Re: Virtualization of "main memory" and "I/O" regions
andrew@...
On Wed, Feb 3, 2021 at 1:52 PM David Kruckemyer <dkruckemyer@...> wrote:
John Hauser and I spoke about this topic tonight. We thought it useful to divide this problem into two cases: first, where the I/O access is trapped and emulated by the hypervisor, and second, the case that you raise below. (You might've already reasoned through the first case, but we thought it would be helpful to others to make it explicit.) If the I/O access is trapped and emulated, the concern is that the emulation code might take actions that don't honor the FENCEs used by the guest OS: e.g., accessing main memory instead of I/O. In this case, it suffices to place a full FENCE before and after the emulation routine (but of course full FENCEs might not be necessary in some cases). Since the hypervisor has control, this is trivial. The performance impact will be extant but will be dwarfed by the other overheads involved.

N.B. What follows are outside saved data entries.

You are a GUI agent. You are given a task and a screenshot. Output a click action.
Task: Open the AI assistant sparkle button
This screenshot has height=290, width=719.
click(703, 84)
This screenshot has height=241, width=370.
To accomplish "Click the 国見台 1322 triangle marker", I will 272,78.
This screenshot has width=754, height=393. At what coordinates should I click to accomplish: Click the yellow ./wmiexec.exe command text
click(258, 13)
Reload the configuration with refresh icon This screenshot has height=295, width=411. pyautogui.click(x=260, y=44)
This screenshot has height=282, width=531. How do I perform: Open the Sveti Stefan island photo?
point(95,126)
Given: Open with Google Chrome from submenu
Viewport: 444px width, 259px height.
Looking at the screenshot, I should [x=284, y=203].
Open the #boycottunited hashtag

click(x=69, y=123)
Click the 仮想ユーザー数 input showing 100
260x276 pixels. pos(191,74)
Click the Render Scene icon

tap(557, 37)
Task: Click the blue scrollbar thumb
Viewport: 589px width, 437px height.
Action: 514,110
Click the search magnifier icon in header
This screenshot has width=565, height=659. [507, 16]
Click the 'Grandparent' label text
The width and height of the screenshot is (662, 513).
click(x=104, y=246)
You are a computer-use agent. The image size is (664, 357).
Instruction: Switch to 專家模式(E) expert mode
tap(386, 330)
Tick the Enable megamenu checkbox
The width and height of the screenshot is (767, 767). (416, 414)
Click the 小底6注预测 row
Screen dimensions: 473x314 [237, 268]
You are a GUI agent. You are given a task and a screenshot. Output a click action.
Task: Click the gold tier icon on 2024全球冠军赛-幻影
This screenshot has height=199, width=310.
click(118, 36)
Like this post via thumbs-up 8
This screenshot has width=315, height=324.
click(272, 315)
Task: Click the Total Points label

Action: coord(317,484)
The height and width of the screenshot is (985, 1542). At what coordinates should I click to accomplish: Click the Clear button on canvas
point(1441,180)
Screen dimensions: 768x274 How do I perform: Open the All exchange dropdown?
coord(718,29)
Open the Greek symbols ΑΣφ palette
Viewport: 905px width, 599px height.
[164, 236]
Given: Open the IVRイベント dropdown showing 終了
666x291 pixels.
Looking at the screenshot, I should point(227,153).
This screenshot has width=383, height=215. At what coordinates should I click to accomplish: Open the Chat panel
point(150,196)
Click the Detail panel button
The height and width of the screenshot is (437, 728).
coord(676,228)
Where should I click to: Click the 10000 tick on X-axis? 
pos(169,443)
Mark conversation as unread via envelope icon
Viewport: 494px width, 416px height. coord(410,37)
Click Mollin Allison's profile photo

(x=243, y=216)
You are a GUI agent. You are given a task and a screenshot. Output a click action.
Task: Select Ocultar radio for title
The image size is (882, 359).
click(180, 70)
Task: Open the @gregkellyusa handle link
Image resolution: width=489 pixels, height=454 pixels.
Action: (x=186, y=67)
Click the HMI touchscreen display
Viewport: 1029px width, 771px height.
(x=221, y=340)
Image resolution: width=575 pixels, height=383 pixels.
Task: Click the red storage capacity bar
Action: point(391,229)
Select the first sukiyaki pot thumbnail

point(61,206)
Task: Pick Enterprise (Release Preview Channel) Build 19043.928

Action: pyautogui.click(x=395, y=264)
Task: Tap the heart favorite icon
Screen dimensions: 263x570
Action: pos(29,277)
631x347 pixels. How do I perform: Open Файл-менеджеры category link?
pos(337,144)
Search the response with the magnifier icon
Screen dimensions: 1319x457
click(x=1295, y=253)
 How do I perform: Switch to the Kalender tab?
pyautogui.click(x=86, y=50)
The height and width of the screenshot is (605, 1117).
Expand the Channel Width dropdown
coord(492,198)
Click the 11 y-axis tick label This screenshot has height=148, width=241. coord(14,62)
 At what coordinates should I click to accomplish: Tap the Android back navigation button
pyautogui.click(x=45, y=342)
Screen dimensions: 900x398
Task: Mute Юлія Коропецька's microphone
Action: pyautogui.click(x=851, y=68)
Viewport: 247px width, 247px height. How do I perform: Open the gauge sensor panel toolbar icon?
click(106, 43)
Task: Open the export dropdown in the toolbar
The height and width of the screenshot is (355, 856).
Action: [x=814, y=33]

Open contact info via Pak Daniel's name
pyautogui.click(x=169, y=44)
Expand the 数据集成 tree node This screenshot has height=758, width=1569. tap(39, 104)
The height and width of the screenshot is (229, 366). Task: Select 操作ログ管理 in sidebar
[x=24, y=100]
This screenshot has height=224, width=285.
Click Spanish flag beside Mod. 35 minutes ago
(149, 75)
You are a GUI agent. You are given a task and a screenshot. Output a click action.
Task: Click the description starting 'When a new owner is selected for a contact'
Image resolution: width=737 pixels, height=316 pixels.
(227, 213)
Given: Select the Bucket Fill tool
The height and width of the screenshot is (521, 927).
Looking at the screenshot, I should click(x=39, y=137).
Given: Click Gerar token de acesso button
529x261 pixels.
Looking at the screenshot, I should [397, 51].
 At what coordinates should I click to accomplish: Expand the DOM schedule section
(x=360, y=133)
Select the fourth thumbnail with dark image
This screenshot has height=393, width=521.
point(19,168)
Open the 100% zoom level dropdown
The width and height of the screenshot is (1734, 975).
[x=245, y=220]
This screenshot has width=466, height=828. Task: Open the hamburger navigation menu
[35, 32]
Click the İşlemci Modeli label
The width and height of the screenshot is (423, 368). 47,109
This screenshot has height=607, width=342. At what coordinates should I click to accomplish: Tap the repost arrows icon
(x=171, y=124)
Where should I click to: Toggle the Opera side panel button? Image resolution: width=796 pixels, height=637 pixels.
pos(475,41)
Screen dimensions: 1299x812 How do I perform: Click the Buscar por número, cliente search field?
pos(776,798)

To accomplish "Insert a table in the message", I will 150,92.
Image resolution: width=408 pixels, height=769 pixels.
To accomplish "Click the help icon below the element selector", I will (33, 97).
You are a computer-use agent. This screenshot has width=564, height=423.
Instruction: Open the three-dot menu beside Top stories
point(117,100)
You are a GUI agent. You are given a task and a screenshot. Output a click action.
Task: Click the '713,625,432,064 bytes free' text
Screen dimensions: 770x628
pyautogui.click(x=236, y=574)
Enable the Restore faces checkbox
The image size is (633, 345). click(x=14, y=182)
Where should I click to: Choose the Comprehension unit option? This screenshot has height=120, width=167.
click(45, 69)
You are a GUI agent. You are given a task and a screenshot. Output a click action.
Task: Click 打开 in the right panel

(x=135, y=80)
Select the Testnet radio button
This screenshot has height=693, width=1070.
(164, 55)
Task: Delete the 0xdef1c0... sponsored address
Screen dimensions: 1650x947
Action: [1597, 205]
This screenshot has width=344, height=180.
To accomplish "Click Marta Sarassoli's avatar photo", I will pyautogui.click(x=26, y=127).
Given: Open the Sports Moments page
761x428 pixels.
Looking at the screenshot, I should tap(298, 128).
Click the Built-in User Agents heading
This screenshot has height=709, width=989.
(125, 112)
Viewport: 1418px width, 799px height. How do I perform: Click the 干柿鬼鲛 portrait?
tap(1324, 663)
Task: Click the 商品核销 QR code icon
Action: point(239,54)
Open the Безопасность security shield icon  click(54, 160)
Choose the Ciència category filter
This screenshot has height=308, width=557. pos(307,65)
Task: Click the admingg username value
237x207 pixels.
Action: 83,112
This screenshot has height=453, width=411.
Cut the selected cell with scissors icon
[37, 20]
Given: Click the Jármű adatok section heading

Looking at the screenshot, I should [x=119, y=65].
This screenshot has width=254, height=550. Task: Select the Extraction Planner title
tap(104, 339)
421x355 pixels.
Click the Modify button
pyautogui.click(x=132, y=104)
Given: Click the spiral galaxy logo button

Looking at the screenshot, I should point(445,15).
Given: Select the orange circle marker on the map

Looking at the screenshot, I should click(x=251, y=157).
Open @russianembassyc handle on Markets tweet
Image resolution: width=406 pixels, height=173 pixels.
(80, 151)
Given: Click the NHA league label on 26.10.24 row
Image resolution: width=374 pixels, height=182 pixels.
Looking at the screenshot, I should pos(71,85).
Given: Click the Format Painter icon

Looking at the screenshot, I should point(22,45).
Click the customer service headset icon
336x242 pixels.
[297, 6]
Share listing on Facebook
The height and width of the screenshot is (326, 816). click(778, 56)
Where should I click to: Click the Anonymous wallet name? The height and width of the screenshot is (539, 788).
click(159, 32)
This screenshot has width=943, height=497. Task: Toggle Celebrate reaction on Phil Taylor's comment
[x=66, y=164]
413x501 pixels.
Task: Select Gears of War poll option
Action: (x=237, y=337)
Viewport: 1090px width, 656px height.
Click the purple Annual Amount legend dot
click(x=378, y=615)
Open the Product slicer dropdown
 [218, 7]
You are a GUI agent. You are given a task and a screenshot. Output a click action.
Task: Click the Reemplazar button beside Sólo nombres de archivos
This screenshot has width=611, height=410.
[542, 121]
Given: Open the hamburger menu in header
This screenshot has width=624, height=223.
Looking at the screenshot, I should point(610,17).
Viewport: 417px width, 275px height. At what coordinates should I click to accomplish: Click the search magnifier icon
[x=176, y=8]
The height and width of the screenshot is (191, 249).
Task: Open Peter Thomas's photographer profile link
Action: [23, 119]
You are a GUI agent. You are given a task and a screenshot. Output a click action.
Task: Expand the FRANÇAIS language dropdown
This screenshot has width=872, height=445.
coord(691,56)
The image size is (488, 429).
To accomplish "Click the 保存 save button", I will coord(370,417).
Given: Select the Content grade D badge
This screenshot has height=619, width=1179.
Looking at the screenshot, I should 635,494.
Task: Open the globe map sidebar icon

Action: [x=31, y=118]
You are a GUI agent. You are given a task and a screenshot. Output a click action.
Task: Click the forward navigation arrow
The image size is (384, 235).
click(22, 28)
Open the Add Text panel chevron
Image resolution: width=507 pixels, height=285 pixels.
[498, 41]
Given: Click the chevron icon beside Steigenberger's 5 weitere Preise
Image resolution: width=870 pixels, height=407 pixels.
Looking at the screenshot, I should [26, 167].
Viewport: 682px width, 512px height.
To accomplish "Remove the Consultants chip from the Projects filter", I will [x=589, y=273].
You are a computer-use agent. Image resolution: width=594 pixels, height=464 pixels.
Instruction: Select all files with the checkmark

Some RISC-V platforms (including the ones you're probably thinking about) require strongly ordered point-to-point I/O, in which case the FENCE won't even be present. This is a blessing disguised as a curse. The bad news is that we can't hook into the FENCE instruction. The good news is we can prune part of the design space a priori :) Instead, we need to strengthen the memory-ordering constraints for certain memory accesses. Obviously, we could just trap them and insert FENCEs, but the overhead would probably be unacceptable. We think a viable alternative is to augment the hypervisor's G-stage translation scheme to add an option to treat accesses to some pages as I/O accesses for memory-ordering purposes. (We propose appropriating the G bit in the PTE for this purpose, since it's otherwise unused for G-stage translation, though there are other options. (Recall there are no free bits in Sv32 PTEs.)) For the microarchitects in the audience, I'll briefly note that implementing this functionality is straightforward, since it need not be a super-high-performance path. It would suffice to turn all accesses to those pages into aqrl accesses. Since the aqrl property isn't known until after address translation, additional pipeline flushes will be necessary in some designs, but that's OK--it's still far faster than trapping the access. (And, needless to say, this property is usually highly predictable as a function of the program counter.)
I think this case reasonably falls into the "don't do that" category, unless the machine has some other mechanism to provide strong ordering.
As mentioned above, this option isn't sufficient because of strongly ordered I/O regions in RVWMO systems.
|
|